The transaction is subject to completion of the Dalata acquisition, which is expected to take place towards the end of 2026. It is subject to and conditional upon completion of the consortium’s public takeover offer, the separation of Dalata’s real estate and operating business and necessary regulatory approvals.

For the financial year ended 31 December 2024, Dalata reported revenue of $757.81 million; operating profit of $184.17 million; and basic earnings per share of $41.25 cents. Dalata owns and operates hotels primarily in Ireland, where it holds a leading market position, and in the UK.

Transaction Details

Under the terms of the transaction, Scandic would take over the operations of 56 hotels. Of these hotels, 53 would be acquired on a leasehold basis and three would be managed. Scandic would be subject to new lease agreements with the Consortium for 31 of the hotels, with the remainder continuing to operate under existing third-party agreements. The consortium would maintain ownership of Dalata’s freehold and long leasehold property portfolio.

Scandic will manage Dalata’s hotel portfolio pursuant to the terms of a management agreement in the interim period between completion of the Dalata acquisition and completion of the transaction. The management fee would be paid to Scandic quarterly and calculated on the revenue of the operating business during the interim period.

Scandic would pay an anticipated price of $580.96 million (on a cash and debt-free basis and subject to normal completion adjustments for cash, net debt and net working capital) for the operating business, subject to adjustments as agreed upon in the framework agreement reflecting the outcome of the separation of the operating business.

More Value for Stakeholders

 Jens Mathiesen, Scandic President & CEO, said that Scandic has a strong platform, making them well-positioned to deliver on their 2030 strategy. At the same time, they were open to new business opportunities that can create more value for Scandic’s stakeholders.

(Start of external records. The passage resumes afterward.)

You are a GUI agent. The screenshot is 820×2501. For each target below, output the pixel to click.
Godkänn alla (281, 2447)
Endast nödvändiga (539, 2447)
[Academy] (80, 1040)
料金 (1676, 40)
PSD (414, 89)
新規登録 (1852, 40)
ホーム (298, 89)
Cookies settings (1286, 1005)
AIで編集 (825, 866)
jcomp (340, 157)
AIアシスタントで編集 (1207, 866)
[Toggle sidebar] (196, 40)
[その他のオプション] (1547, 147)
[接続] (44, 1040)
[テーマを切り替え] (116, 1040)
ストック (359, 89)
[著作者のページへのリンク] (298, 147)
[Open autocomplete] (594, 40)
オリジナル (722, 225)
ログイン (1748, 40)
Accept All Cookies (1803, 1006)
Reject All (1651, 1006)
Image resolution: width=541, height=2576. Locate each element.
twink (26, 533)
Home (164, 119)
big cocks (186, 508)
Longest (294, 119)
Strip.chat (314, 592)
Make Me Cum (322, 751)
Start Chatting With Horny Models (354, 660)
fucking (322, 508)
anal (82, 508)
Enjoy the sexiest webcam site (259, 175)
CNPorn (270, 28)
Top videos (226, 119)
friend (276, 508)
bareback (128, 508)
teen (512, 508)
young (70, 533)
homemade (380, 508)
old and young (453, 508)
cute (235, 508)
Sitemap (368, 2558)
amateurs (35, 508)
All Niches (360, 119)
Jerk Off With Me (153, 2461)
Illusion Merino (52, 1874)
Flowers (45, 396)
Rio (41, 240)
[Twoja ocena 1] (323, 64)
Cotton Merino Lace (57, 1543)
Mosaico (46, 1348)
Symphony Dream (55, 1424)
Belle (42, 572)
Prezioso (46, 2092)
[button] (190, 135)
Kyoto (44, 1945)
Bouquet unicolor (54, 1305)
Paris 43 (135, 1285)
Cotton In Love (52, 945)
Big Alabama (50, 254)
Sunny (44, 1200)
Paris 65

He said that Dalata is a high-performing operator with strong brands and leading or established positions in attractive markets. The company primarily operates in the mid-market segment and shares a similar business model with Scandic.

“Overall, Dalata is a good fit for us. We see this as an opportunity to add a growth platform in new and attractive markets at an attractive valuation. Scandic’s strong financial position enables us to pursue this opportunity with balanced leverage. At the same time, we will continue to deliver on our existing strategy that we presented on the capital markets day,” he added.